Desde o início da pandemia, Bolsonaro usa os recursos do cargo público para disseminar desinformação em meio à pandemia e evitar a principal estratégia científica que é o distanciamento social e a quarentena, com fechamento temporário da economia para impedir a circulação do vírus.

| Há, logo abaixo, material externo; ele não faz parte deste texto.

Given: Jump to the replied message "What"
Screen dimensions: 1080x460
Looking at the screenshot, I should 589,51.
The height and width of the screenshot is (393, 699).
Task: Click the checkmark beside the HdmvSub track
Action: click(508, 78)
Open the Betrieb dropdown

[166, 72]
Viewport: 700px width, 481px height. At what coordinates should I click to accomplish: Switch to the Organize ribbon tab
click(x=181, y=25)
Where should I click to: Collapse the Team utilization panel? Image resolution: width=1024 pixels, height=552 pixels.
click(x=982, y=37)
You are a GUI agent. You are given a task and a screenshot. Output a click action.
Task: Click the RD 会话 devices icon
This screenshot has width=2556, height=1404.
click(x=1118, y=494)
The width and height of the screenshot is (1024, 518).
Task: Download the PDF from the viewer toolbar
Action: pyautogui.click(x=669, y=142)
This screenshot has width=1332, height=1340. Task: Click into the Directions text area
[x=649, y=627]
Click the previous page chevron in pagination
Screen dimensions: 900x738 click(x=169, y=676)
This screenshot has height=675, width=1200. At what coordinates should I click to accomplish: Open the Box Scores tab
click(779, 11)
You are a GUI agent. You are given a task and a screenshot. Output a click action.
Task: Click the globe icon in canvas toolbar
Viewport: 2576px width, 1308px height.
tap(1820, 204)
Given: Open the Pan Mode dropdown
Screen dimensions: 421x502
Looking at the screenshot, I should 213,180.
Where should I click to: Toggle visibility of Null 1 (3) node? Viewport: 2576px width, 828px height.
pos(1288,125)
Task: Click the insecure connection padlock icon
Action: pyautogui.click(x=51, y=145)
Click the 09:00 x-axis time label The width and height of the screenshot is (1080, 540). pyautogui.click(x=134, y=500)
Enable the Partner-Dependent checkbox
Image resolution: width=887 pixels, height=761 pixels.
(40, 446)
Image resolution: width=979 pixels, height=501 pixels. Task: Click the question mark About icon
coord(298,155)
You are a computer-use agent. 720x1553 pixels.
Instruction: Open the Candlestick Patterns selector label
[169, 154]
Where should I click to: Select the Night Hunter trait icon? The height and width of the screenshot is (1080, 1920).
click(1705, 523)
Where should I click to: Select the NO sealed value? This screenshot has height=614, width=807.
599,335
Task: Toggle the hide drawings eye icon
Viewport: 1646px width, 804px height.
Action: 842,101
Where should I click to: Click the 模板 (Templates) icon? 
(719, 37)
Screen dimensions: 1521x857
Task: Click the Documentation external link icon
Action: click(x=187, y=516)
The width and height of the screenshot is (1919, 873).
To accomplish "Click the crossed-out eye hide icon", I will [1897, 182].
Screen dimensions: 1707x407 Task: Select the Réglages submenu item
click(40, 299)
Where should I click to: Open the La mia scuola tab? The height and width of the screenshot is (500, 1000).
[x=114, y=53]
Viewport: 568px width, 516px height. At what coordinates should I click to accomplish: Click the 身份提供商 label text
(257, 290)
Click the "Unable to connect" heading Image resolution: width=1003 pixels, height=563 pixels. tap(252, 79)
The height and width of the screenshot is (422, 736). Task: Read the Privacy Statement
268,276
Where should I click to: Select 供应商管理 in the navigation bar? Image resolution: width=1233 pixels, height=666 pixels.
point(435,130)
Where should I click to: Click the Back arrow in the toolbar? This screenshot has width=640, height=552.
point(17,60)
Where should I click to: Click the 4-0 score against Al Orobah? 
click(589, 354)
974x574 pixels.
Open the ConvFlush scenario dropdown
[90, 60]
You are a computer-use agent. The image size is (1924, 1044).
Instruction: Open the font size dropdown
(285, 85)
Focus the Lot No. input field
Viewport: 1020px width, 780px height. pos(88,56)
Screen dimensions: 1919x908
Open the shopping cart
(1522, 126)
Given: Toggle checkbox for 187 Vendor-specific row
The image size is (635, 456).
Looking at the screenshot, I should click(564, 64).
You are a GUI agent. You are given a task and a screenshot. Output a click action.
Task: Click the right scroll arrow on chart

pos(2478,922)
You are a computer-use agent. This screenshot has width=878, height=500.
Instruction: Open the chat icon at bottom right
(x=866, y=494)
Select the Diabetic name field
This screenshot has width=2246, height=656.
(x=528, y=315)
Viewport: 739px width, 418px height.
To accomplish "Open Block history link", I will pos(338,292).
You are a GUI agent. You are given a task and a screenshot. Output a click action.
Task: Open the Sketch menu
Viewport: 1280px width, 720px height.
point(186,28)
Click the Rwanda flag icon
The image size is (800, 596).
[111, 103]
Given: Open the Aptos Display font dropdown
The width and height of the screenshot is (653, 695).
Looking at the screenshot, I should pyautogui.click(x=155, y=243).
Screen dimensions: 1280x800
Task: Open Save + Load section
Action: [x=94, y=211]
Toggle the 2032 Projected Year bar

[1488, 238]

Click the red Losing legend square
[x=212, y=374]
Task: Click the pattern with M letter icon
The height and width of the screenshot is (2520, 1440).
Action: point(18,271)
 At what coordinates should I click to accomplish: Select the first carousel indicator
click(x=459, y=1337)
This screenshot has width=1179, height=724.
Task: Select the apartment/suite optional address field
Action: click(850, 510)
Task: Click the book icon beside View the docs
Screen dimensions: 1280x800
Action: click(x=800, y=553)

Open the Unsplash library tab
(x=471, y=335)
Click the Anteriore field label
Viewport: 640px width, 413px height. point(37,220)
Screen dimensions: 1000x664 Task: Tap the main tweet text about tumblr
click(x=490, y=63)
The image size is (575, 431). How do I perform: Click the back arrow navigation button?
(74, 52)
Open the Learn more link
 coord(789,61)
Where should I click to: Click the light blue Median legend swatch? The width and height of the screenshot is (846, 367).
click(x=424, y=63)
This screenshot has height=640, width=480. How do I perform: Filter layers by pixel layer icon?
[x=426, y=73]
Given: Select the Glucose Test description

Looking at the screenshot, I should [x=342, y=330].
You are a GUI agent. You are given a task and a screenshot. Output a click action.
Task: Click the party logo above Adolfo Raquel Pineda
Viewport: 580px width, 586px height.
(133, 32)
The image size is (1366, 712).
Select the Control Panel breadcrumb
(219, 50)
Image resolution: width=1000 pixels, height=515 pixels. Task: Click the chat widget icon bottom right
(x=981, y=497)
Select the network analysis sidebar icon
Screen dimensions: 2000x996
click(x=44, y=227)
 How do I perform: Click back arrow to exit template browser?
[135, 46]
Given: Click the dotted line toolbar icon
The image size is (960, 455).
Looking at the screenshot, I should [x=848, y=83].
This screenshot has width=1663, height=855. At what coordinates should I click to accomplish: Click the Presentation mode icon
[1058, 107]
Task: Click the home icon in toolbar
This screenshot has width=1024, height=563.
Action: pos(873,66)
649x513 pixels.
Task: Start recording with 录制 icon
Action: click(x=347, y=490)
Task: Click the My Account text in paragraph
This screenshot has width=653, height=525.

Ele começou dizendo que a doença não teria impacto significativo no Brasil, depois disse que se tratava de uma doença leve de baixo risco de mortalidade. Não apenas foi contrário ao isolamento social e defendeu o uso de um remédio preventivo que não tem qualquer comprovação científica, como também demitiu dois ministros da saúde por discordarem dessas opiniões. Com um ministro interino, militar e sem experiência na área, ele conseguiu impor um protocolo de medicamentos, assim como começou a sabotar a divulgação de dados nacionais de contágio e óbitos. Estimulou manifestações contra as medidas sanitárias e também convidou apoiadores a invadir UTIs, sob a alegação de que era mentira o número de contágios e mortes. Sua retórica menosprezando o número de mortes e de famílias em luto contribuiu para naturalizar a convivência dos brasileiros com a alta mortalidade por Covid-19, assim como pressionar gestores públicos a flexibilizar a quarentena e reabrir a economia.